So what belongs in your Build-Depends list? debhelper (>= 8.0.0) is listed by default, because you'll basically always want it. Debhelper gives you all kinds of useful shortcuts and anything prefixed with dh_ probably comes from here. Yeah, you want that, it makes your life easier. We're building a python package, so let's add... python! Amazing how that works. If your package had C extensions, you'd also want to include python-all-dev in this list. If you're using setuptools, you'll need that too, it's called python-setuptools. Ideally you'd also specify a minimum version number for each of these things (except python, but that's a whole can of worms, just leave it without a version). I tend to leave explicit versions off of the Build-Depends while getting a new package working, then go back and add them later, once I know exactly what I need and what's available.
....................
## What is required
Please carry the passage on choosing Build-Depends for a Debian Python package forward from its last sentence.

(Records from a collection)
....................
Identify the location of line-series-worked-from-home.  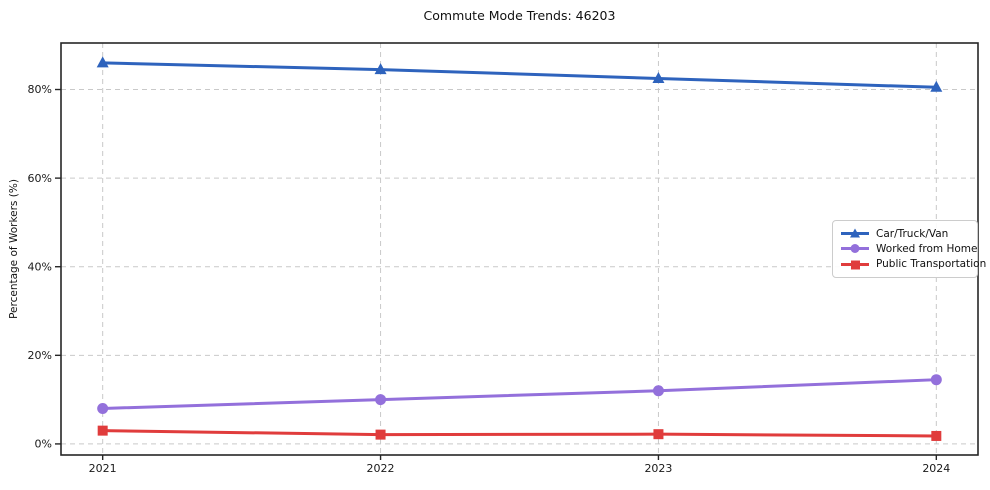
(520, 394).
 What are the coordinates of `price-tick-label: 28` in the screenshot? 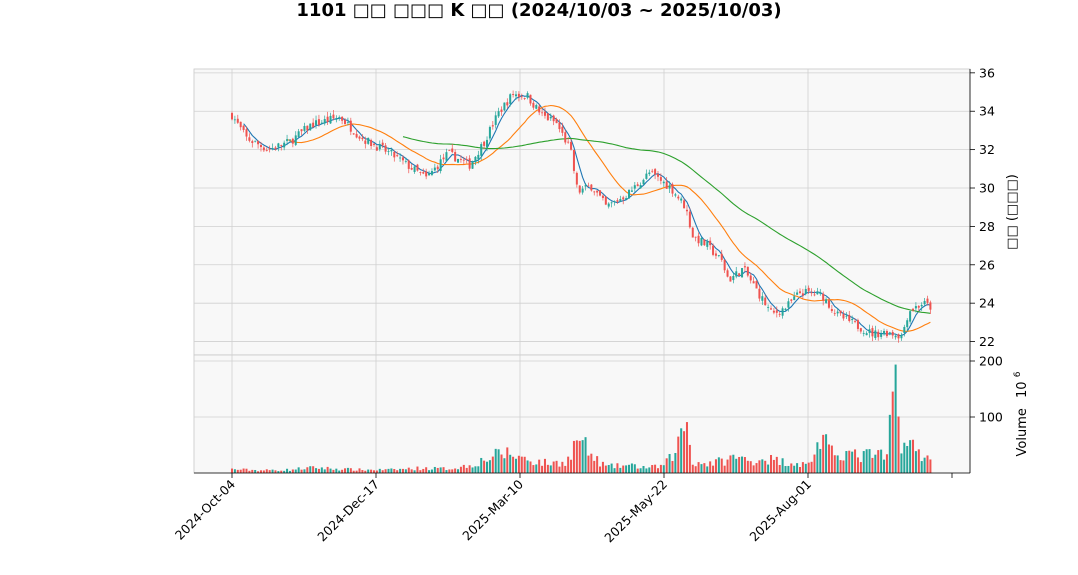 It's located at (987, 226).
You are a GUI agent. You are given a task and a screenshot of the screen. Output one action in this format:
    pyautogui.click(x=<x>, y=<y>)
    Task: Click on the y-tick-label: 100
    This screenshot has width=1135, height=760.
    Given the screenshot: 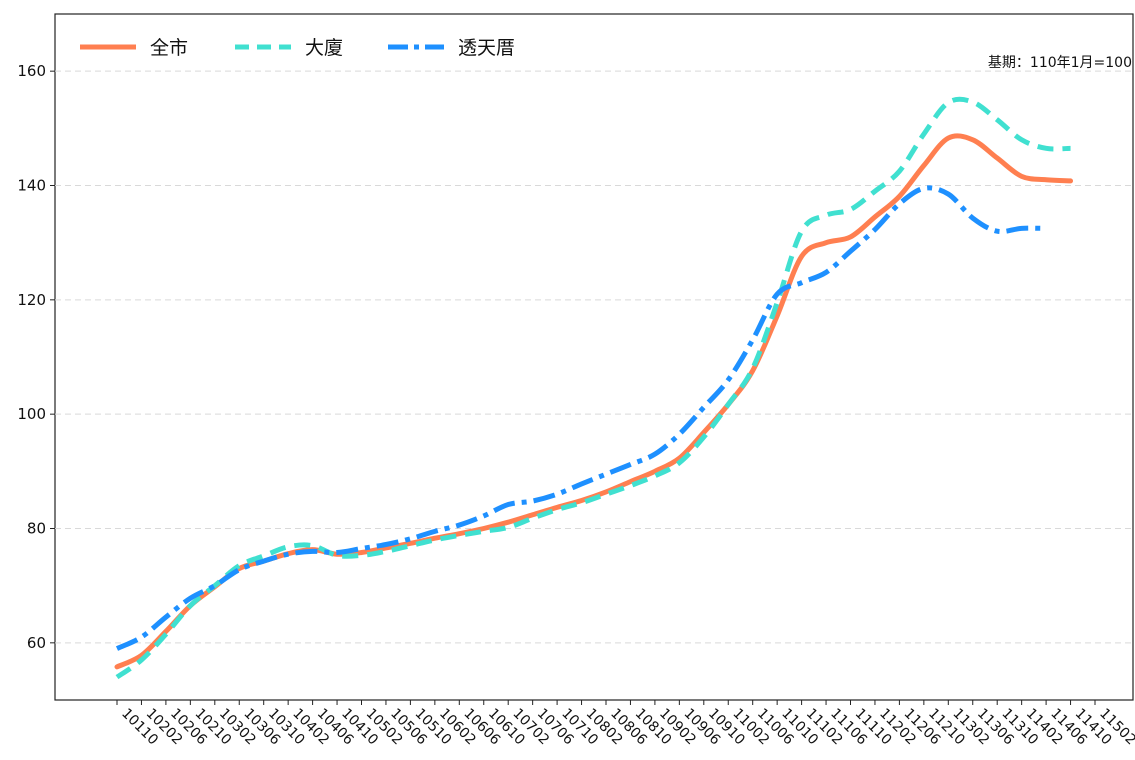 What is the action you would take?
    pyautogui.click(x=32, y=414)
....................
## Exercise output
In the binary package section, we don't need to change a lot. Unless you're building C extensions or have some other dependency on x86 architecture, change that to "all", which causes the build system to create one binary package that can be installed on any system, like a home router with an ARM chip, for example. If you left this as "any", you'd have to rebuild the binary for each target architecture.

It's worth noting, your binary package name does not have to be the same as your source package name. It's actually fairly common for a source package to be something like "sqlalchemy" that creates a binary named "python-sqlalchemy". In the case of Python packages, the convention is that libraries and module are prefixed with "python-" where services and tools that just happen to be written in Python aren't prefixed.

A single source package can define several binary packages. For example, the "sqlalchemy" source package creates a "python-sqlalchemy-doc" binary, so that you can install the docs separately. Multiple binary packages are outside the scope of this document.

At this point, you should have something like this:

Source: myfirstwebapp
Section: misc
Priority: extra
Maintainer: Jeremy Grosser <>
Build-Depends: debhelper (>= 8.0.0), python
Standards-Version: 3.9.2

Package: myfirstwebapp
Architecture: all
Depends: ${shlibs:Depends}, ${misc:Depends}, python-bottle, python-jinja2
Description: My first web app!
 There are many like it, but this one is mine. Accessories sold separately, batteries not included.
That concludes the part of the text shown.